Not everything that happens at school will be captured in the data system, Booth said. Colleges don’t collect consistent information about students who use writing centers or food pantries, for example. Nor is there a standard definition for calculating grade-point averages, so GPAs won’t be in the public system initially. Meanwhile, there are plans to let students and families opt out of having their info collected.
Much of the data will also have a lag of about a year initially, Booth said, because the bill language requires that the various agencies upload their information once a year. But public pressure for faster or more frequent uploads could change that, she added.
Data alone won’t dispel racist myths, but it “can be really important for truth-telling,” said Christopher Nellum, interim executive director of Education Trust-West, a research and advocacy nonprofit in California. Getting the public to use the data is key, said Nellum, who helped to advise the work group on the data system and advocated for a community engagement strategy.
For its part, Education Trust-West will provide data tutorials for parents and advocates once the Cradle to Career data system goes live, Nellum said. That way the public can use the information at school board meetings or other influential venues to highlight problems in their communities.
Early adopters
Part of the nearly $19 million for the Cradle to Career system is $3.8 million for the statewide expansion of an existing software tool that almost 100 school districts already use. It’s called the California Colleges Guidance Initiative and gives real-time data about whether students are on track to apply for college or financial aid. It also allows educators to identify what works and what doesn’t.

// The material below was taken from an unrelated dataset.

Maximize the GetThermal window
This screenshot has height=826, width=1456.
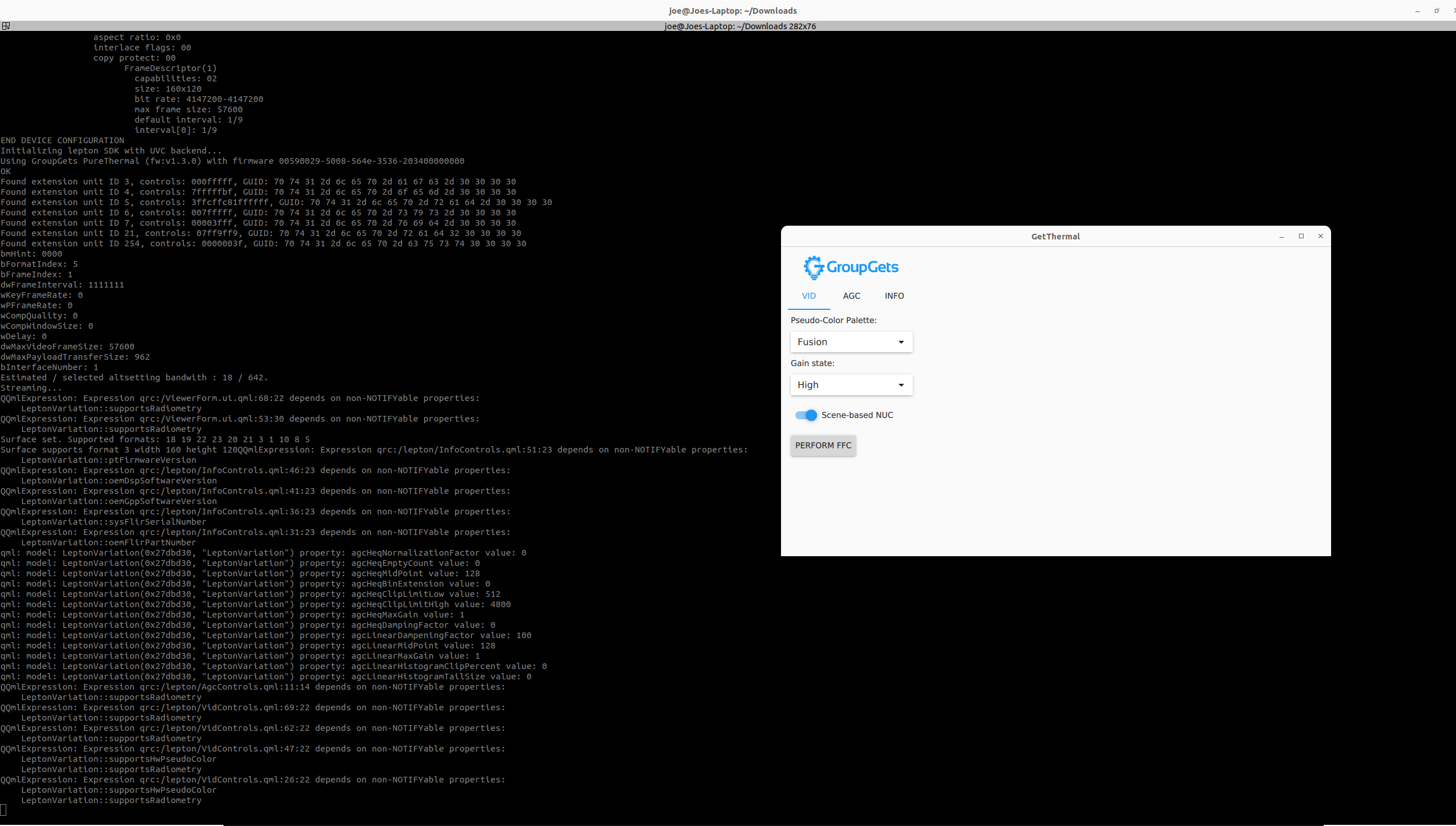[1301, 236]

When several colleges extended application deadlines for the fall 2021 admission cycle, Catalina Cifuentes, director of college and career counseling for Riverside County, was able to use the tool to identify students who had started but not completed applications.

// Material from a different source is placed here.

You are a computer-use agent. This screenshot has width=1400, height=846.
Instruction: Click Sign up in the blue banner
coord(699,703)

The guidance tool “isn’t autopsy data,” said Cifuentes, who also advised the Cradle to Career work group. “It’s live, actionable data.”
In July, a Riverside school district also used the system to identify rising seniors who are close to completing all of the courses required for UC and CSU admission to encourage them to take summer school and complete those courses.
Next steps
Lawmakers are expected to approve the bill that includes the data system — and the public board that’ll oversee it — next week. Newsom has also advocated for Cradle to Career. The plan is for the data system to have 12 employees and eventually 16.
When the data tools will be live in some capacity is hard to say, Booth said, but she’s hopeful the public will have a first glimpse by early 2022. The process may be slowed because of new legislative language that requires the data system to go through a specific state planning process.
Sometime in the next few months the public will see college-going data for students who finished high school in 2018 and 2019.
Cradle to Career presents a lot of promise, said Cifuentes, because it’ll also answer bigger-picture questions, such as whether the hefty amount the state spends on various education programs pays off. Nearly $94 billion alone is flowing to schools and community colleges in this year’s budget deal. The data system “will truly measure the return on investment California has made for our students, families and communities,” she said.
This story was supported by a grant from the Solutions Journalism Network.